:: Try it ::
An exact copy of the lines from the top of the data through the line with "Viewport: 728px width, 575px height." is what you should give, with no pictures in it.

Exercise input section start

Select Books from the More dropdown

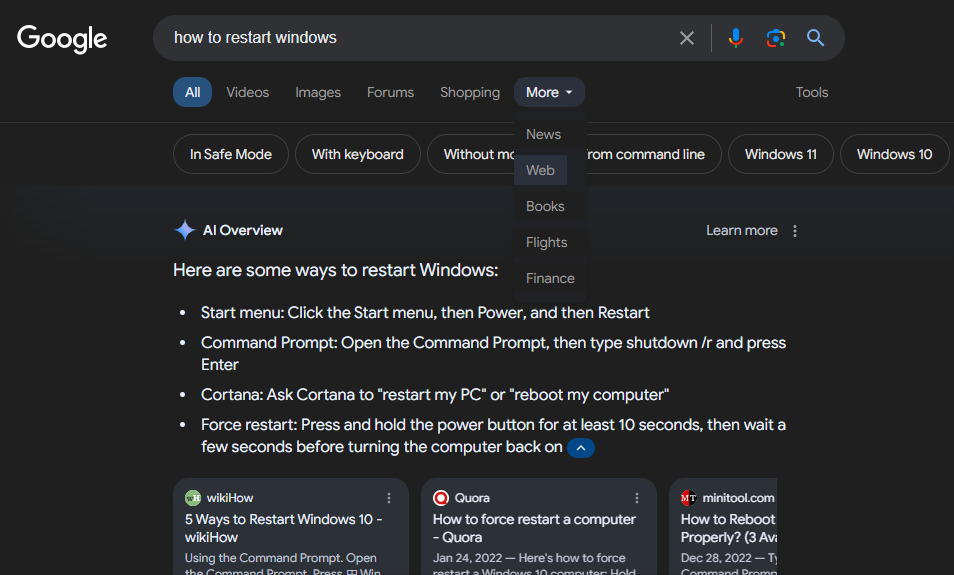(545, 206)
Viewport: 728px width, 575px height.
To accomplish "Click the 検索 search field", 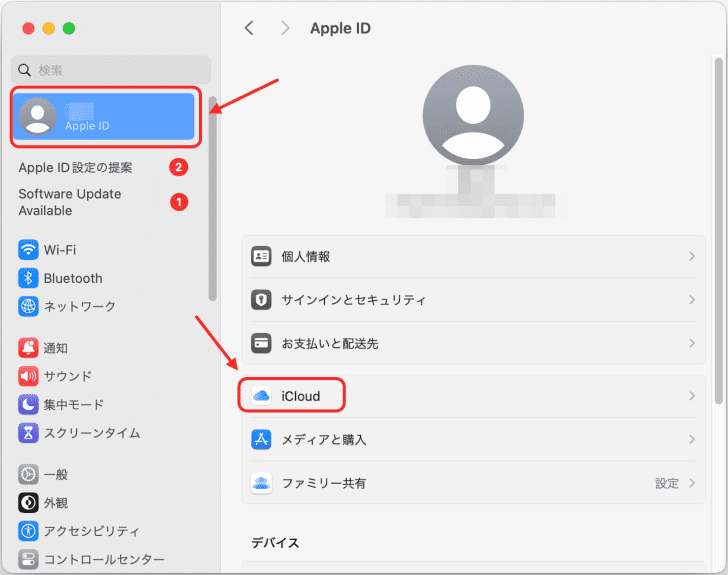I will coord(110,70).
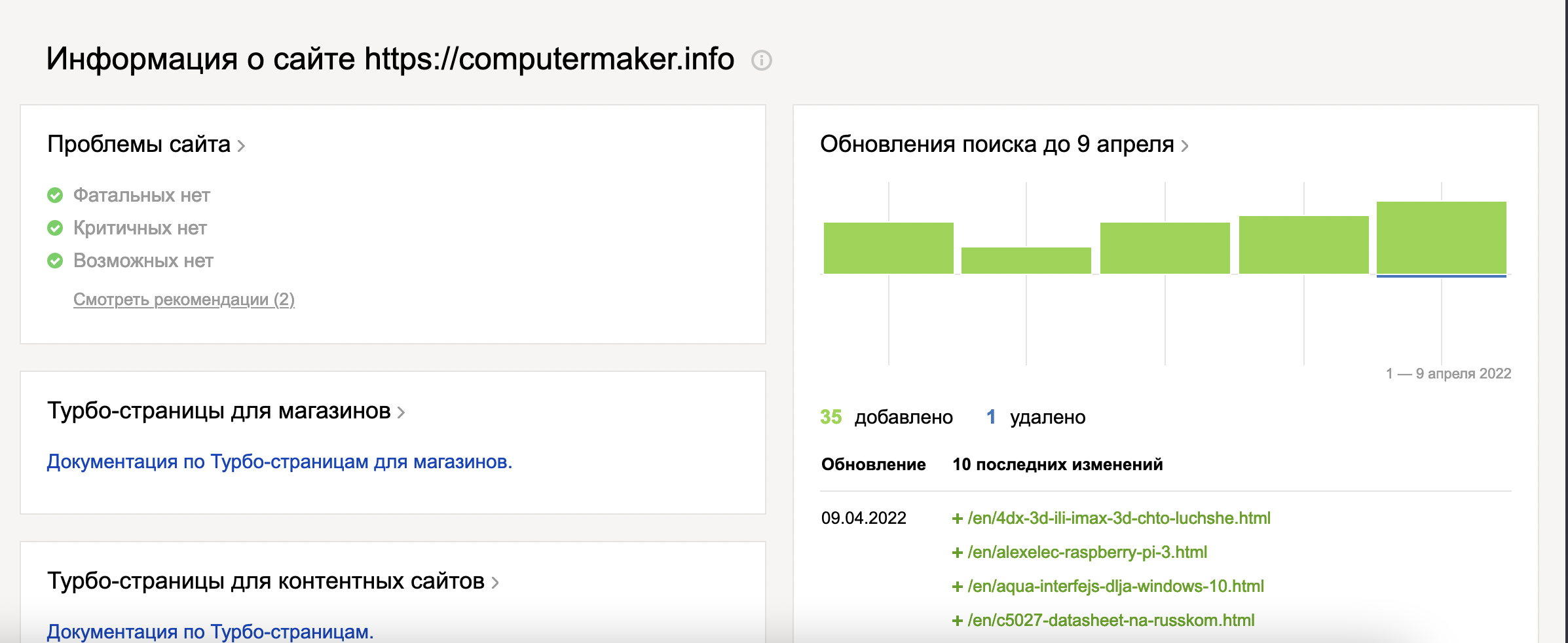Viewport: 1568px width, 643px height.
Task: Select the tallest rightmost green chart bar
Action: pos(1441,237)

Exercise input section end

:: Solution to this task ::
Select Books from the More dropdown

(545, 206)
Viewport: 728px width, 575px height.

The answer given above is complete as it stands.